One day Usamah went to pray in the mosque, going to his small oratory and laying down his prayer mat, he knelt and faced Mecca, which from Jerusalem is south-east, and he began to pray. But no sooner had he started than was forced to stop when he was grabbed by a newly arrived Templar who forced him to turn to the East, saying ‘Thus do we pray’. Hearing the noise the other Templars came running and took the man away, apologizing to Usamah saying: ‘He is a foreigner. He has just arrived from the land of the Franks and he has never seen anyone pray without turning to face east.’

Usamah explains why this happened, saying: ‘Among the Franks we find some people who have come to settle among us and who have cultivated the society of the Muslims. They are far superior to those who have freshly joined them in the territories they now occupy.’
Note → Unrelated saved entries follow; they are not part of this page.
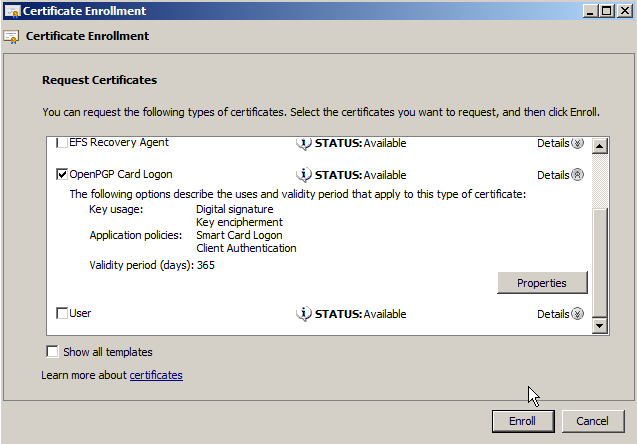Uncheck the OpenPGP Card Logon checkbox
The image size is (637, 444).
62,174
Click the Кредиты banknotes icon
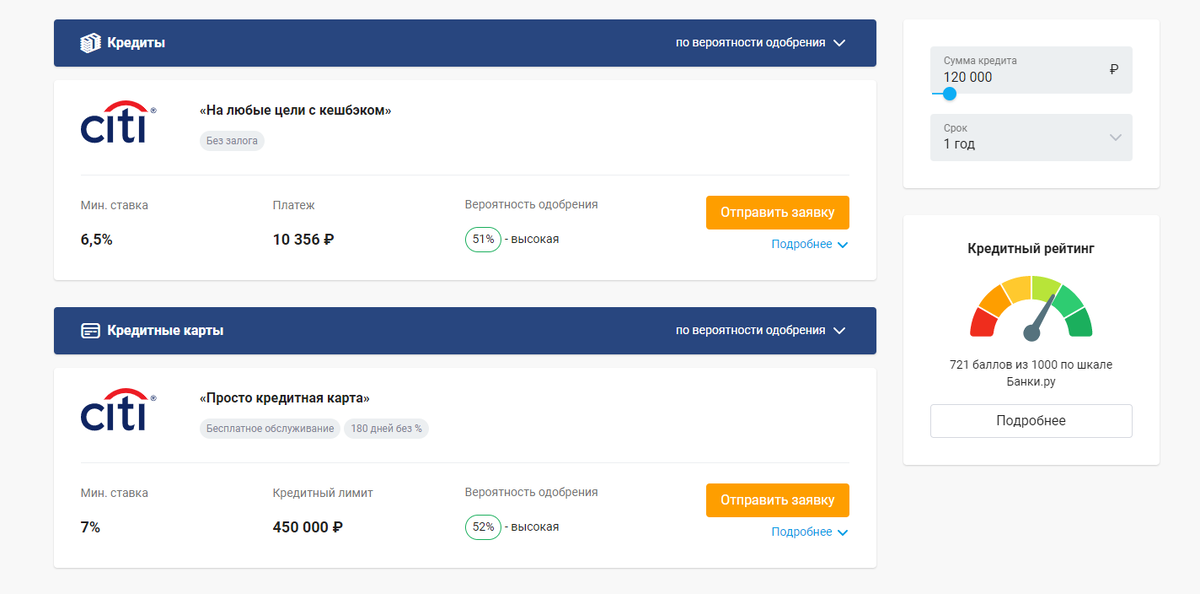The height and width of the screenshot is (594, 1200). pos(90,43)
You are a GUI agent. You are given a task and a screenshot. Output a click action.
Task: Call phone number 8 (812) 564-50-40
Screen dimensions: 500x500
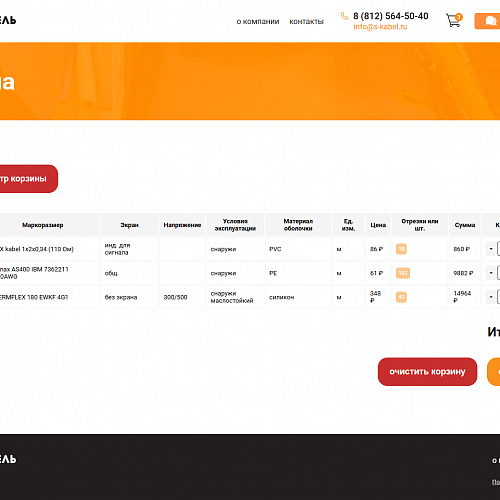tap(391, 16)
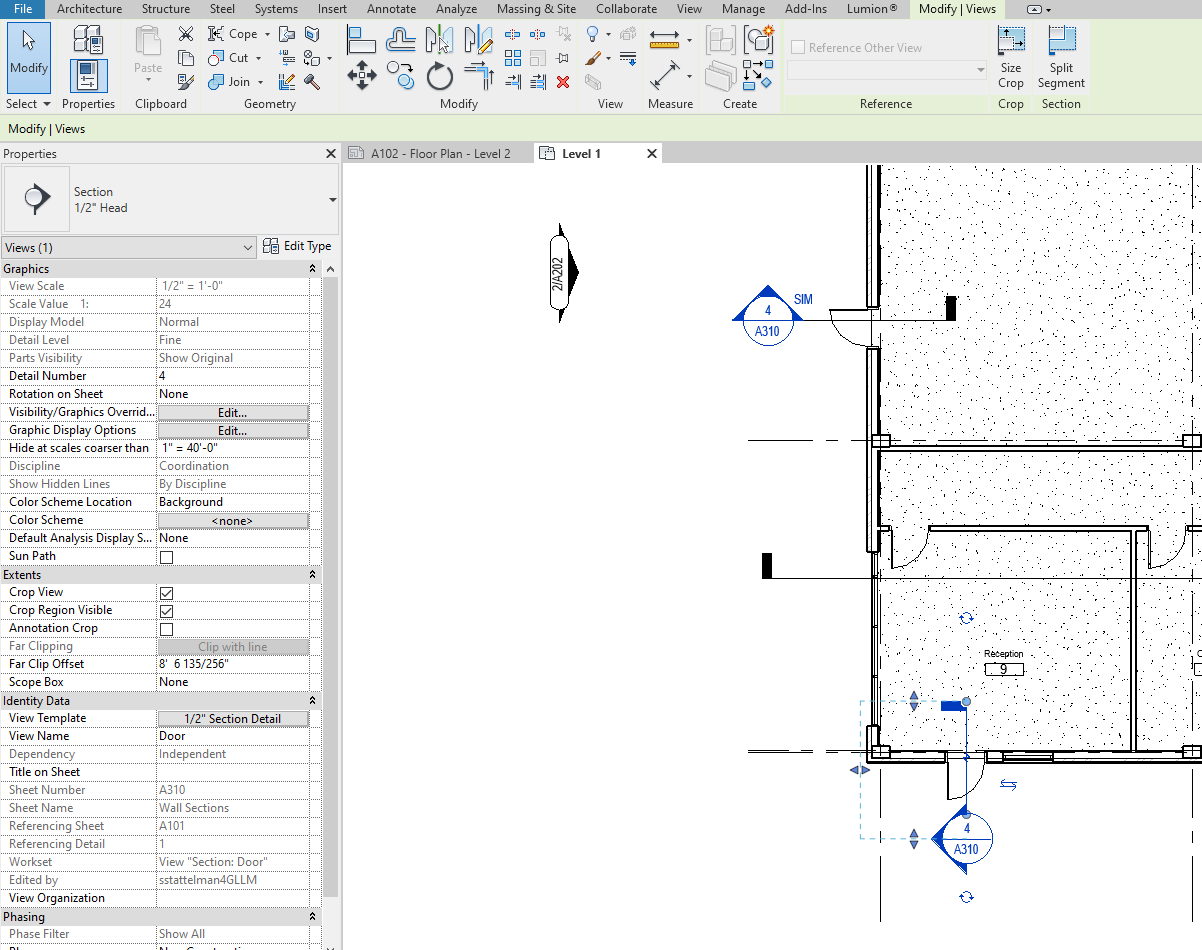The width and height of the screenshot is (1202, 950).
Task: Select the Move tool in the ribbon
Action: tap(362, 75)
Several things arise from this story that seem to contradict Anders Breivik's conception of the Knights Templar. Firstly, the fact that a Muslim writing in the middle of the Twelfth-century can call the Templars ‘my friends’, seems to turn the world on its head. The Templars are supposed to be the (literally) sworn enemies of the Muslims and yet the way Usamah ibn Munqidh remembers it is that they welcomed him into their community, made a place for him to pray to his 'infidel' God and defended him from attack from an ignorant newcomer. Secondly, the fact that the Templars can refer to one of their own as ‘a foreigner’ is also amazing – these are members of the same military order, they have taken the same vows, share the same clothing and are from the same religious and racial background, they are ‘brothers’ yet they consider the new arrival ‘a foreigner’ and the Muslim ‘a friend’.

This report suggests that at this point a particular group of Knight Templar had made a concerted effort to build good relations with at least one of their Muslim neighbours. This attempt to heal the wounds caused by the massacre of Muslim populations and the ravaging of Muslim lands during the First Crusade if applied more generally might have meant that the crusader states could have developed alliances, become an accepted and respected part of the political landscape and enjoyed peaceful and profitable relations with their neighbours. But the baggage of fervent religious hatred of Muslims, Saracens and 'infidels', not to mention Greeks and Jews, brought by these constantly arriving ‘foreigners’, meant that any progress made towards reconciliation would often be destroyed by the actions of new arrivals.

The story of his trip to the Temple and his friends the Templars, told by Usama bin Munqidh, makes Breivik's chosen role models, the Knights Templar appear to be exactly the sort of decent and tolerant people that he hates so much. Multi-cultural twelfth-century Jerusalem with its mix of European, North African, Greek, Arabic and Jewish cultures was where the Templars did their work, and fulfilled their promise to defend pilgrims. They seem to have adapted to and engaged with multi-culturalism and if Usamah's story is representative of Templar behaviour generally in the Latin East then on a personal level at least many would have made friends with Muslims, respected their faith and tried to behave in a civilised manner towards them.

I am not saying that the Templars where models of religious and cultural tolerance, far from it and their reported actions often reflect the vicious cut and thrust of the holy war/jihad being waged between Christian and Muslim in the time of the crusades. But Usamah's story shows us a different side of the Templars, away from the politics and the battlefields, away from the pulpits and the anti-Muslim sermons. It shows us a hint of day to day reality and the relationships that could be built between people of different ethnic and religious backgrounds. Relationships that men like Brevik and the newly-arrived foreigner, would want to tear apart and destroy. Those Knights Templar who befriended Usamah, showed him respect and made a place for him to worship his god would be disgusted by Breivik, they would see him as a barbaric and ignorant outsider with no sense of how to behave in a civilised society and they would be right.

1 comment:

  1. So many people cherrypick their history in order to create a delusional defense of indefensible actions.